There is a real sports mania in this culture which only gets bigger and bigger each year. I was certainly caught up in it myself. I played baseball in high school and college. I played for two years after college. I was always thinking, this year, some pro scout is going to discover me. It turned out I was in no danger of being discovered. If I had been offered a professional sports contract, I'm sure I would have gladly done that. Who cares about writing? Nobody cheers you for writing.

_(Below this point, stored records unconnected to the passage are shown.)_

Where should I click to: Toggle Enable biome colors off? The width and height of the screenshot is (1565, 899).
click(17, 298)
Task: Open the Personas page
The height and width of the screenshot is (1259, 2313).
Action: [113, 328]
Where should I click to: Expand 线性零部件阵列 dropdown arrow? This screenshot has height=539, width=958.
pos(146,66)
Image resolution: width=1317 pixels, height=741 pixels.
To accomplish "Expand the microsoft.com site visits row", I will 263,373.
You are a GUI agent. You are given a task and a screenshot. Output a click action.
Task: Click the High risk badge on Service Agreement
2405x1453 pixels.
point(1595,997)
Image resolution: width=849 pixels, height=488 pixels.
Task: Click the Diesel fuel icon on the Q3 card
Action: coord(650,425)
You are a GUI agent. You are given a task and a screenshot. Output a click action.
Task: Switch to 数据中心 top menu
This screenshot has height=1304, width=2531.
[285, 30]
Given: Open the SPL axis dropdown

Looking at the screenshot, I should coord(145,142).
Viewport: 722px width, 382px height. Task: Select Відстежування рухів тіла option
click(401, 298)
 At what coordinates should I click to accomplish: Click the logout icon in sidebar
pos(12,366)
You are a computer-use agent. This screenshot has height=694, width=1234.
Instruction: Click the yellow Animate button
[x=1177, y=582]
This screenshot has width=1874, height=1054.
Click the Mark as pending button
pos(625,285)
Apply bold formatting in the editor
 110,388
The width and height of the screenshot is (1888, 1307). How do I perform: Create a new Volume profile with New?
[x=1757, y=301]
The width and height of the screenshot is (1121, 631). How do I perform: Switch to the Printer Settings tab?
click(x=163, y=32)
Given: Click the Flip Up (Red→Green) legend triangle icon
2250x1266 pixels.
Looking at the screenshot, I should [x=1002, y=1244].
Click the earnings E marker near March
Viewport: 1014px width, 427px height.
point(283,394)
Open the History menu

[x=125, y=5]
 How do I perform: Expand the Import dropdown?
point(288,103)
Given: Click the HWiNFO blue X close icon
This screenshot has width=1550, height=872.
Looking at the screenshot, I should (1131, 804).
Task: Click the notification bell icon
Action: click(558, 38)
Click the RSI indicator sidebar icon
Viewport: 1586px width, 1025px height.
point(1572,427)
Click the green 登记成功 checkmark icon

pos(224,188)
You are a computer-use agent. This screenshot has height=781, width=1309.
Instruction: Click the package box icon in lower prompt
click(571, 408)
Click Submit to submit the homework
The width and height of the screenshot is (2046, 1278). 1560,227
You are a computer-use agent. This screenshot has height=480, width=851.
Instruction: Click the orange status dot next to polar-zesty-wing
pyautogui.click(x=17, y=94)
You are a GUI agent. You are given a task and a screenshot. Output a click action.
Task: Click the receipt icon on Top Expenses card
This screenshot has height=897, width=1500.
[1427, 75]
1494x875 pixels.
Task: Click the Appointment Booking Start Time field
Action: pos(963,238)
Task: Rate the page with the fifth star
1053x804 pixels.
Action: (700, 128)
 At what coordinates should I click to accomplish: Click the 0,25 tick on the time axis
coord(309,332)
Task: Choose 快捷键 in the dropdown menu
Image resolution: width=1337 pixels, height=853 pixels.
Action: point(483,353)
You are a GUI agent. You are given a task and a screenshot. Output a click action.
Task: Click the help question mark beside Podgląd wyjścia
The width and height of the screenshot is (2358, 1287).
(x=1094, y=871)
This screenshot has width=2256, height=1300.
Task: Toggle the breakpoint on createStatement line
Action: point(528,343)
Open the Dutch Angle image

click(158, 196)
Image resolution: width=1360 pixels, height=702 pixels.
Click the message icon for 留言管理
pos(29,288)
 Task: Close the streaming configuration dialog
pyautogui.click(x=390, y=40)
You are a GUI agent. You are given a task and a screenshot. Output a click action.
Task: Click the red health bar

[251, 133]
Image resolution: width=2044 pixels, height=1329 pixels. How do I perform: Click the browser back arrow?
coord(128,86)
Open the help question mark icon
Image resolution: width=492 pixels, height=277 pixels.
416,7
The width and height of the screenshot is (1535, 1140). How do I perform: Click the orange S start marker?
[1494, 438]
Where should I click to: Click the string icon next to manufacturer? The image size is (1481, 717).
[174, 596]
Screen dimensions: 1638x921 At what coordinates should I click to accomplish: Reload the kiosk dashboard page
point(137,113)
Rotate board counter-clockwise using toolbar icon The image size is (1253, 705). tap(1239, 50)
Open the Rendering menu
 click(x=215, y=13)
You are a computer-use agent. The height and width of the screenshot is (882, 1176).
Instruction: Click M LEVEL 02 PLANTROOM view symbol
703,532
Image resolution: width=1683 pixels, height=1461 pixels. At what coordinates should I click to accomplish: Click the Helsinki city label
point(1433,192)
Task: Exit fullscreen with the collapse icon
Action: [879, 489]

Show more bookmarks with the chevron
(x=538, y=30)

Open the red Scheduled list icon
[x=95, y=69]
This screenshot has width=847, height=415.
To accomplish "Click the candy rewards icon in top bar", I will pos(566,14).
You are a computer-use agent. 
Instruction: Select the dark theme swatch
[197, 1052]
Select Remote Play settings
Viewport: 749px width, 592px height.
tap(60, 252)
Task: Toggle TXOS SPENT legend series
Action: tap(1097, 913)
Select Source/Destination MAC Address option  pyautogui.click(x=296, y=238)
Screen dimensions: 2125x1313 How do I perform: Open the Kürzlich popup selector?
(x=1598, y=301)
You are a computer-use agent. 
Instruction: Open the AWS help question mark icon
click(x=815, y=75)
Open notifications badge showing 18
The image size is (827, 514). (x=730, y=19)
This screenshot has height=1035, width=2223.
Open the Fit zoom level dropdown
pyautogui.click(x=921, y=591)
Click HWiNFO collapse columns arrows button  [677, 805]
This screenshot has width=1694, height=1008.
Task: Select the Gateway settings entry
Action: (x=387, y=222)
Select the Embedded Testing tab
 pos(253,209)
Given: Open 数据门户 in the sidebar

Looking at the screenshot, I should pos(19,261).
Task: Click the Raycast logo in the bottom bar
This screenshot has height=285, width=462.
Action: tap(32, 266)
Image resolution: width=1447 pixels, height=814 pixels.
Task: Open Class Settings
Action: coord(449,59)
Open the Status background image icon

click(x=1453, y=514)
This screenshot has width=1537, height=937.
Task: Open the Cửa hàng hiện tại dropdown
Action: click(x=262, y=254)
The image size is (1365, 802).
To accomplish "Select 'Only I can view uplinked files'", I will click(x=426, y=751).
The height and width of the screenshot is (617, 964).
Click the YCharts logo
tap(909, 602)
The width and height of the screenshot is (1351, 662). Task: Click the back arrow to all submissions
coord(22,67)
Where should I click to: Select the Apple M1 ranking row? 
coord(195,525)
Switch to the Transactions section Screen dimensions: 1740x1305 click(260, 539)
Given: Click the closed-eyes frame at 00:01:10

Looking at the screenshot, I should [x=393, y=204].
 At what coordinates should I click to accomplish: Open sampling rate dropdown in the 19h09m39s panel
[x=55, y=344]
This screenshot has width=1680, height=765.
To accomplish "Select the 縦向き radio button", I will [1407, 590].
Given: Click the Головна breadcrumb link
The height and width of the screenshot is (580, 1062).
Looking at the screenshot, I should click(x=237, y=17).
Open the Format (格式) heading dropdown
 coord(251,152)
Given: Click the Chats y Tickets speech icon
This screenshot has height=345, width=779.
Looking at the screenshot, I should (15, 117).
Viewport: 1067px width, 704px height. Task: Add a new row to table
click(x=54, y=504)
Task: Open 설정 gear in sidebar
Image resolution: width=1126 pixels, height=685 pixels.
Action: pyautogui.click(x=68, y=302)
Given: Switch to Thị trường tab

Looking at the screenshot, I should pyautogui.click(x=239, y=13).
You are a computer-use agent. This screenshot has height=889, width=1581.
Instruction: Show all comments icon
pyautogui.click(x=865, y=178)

Who has been a sports hero to you?
One of my heroes was Ken Buchanan. He was the lightweight champion of the world at one time. He was rail-thin, with hardly a muscle on his body, and he had enormous speed. I saw him fight and I said, I could do this, too. I wasn't completely agog over him. But I followed him. He was the lone Scotsman in New York in the fight game, and some of my ancestors were, I think, from Scotland.
Do sports also give rise to the anti-hero, like Dennis Rodman?
That began with Joe Namath; I think he was the first bad-boy. And since then, there have been others, in tennis and everywhere else in sports. That's not heroism; it's the appeal of the rake, the rebel. Namath was marvelous. He had to go back to the University of Alabama to complete his four years of study, and the press was invited back for his last semester. And he loved to pose in class with a book upside-down for the benefit of photographers.
What do you think of the Duke basketball uniforms? Would you prefer pure white to blue-and-white?
The thing that I don't like about the basketball uniforms is the baggy pants. I don't get it; they're not elegant, they're goofy. But they're very much in style. Maybe one day they'll wear Lycra, and the players will all look like Spiderman.